According to several chatterbugs, the Seattle City Council is gearing up to kill a select part of Mayor Mike McGinn's transit budget proposal that would likely help extend the South Lake Union streetcar to the University District via Eastlake Avenue, despite rigorous support from the University of Washington, Fred Hutchinson Cancer Research Center, and various neighborhood chambers of commerce that have lobbied hard from the extension.

Mayor Mike McGinn's 2013-2014 budget includes $2 million to study which high-capacity transit option would work best along the downtown/Eastlake Ave corridor: streetcar, bus rapid transit, or light rail. The Eastlake corridor is flagged as a high priority for transit in the city's Transit Master Plan (TMP), which the city council unanimously approved in April, because it would link downtown and South Lake Union—a bustling biotech hub—directly to the UW.

"The Hutchinson Center has a long standing partnership with the University of Washington and though this partnership many students, staff and scientists travel frequently along this corridor," writes Fred Hutchinson Cancer Research Center director Shelly DaRonche in an October letter to council members. "Creating a convenient and effective connection between Downtown Seattle and the University District will improve transit options not only for more than 4000 employees on our campus in South Lake Union, but also many others who live, work and recreate in South Lake Union and downtown."

In fact, the TMP estimates that extending the South Lake Union streetcar to the University District would net 10,700 new riders a day (for 25,000 riders total). The mayor's $2 million investment would pave the way for having high capacity transit studied, designed, and built within the next five years, presuming capital funding for the project could be secured.

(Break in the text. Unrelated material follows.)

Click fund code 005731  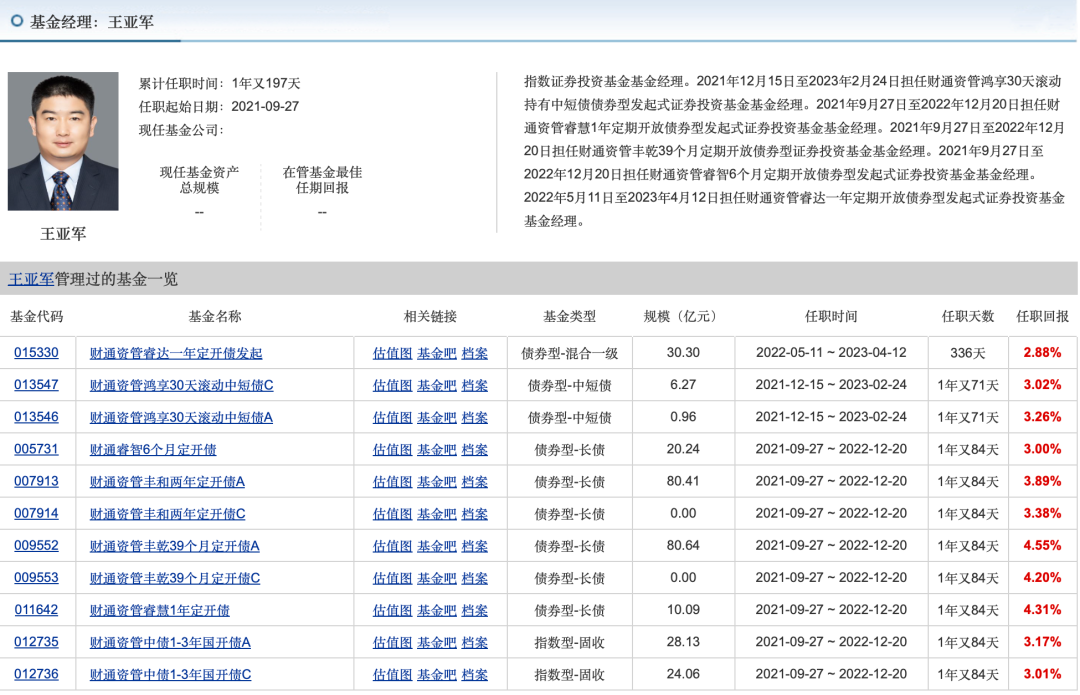[36, 449]

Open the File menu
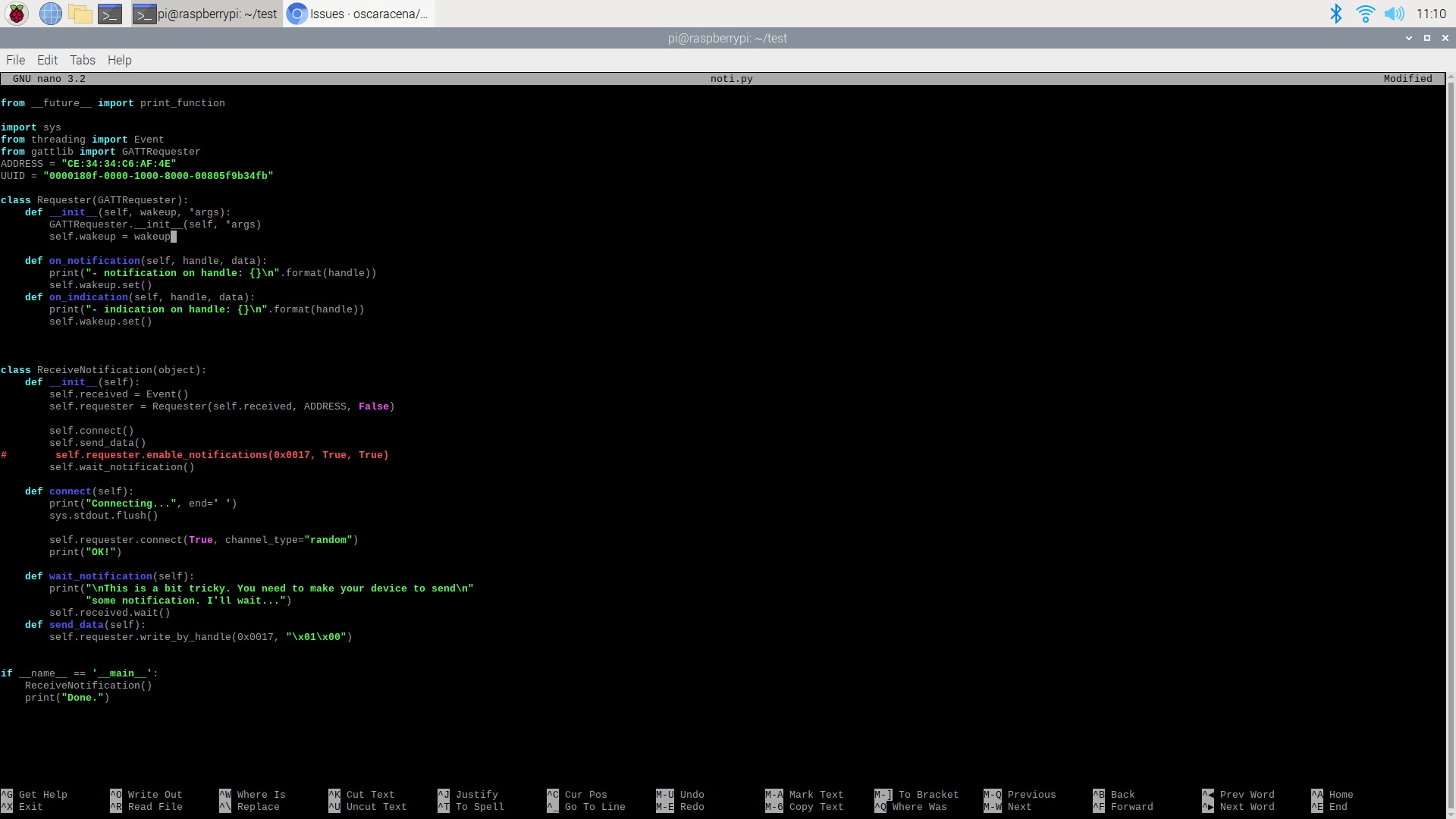pos(15,60)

While transportation chair Tom Rasmussen supports the budget item, City Hall sources now say that a number of council members are now skeptical that the corridor is worth the $2 million investment.

Sound Transit will link downtown to the U-District (via Capitol Hill) once its light rail station opens in 2016. And, council members point out, the city should have other high-capacity transit priorities over Eastlake—like connecting downtown to Fremont and Ballard, or extending the Capitol Hill streetcar line.

But fans of the Eastlake corridor route note that the Sound Transit line won't meet the needs of the city's South Lake Union biotech community. "High capacity transit in the area is needed," DaRonche stresses in her letter.

Tomorrow is the deadline for council members to submit their preferences for changes to the mayor's proposed budget, so we'll have a better idea then how strong the opposition is for this transit corridor—and who, exactly, opposes it.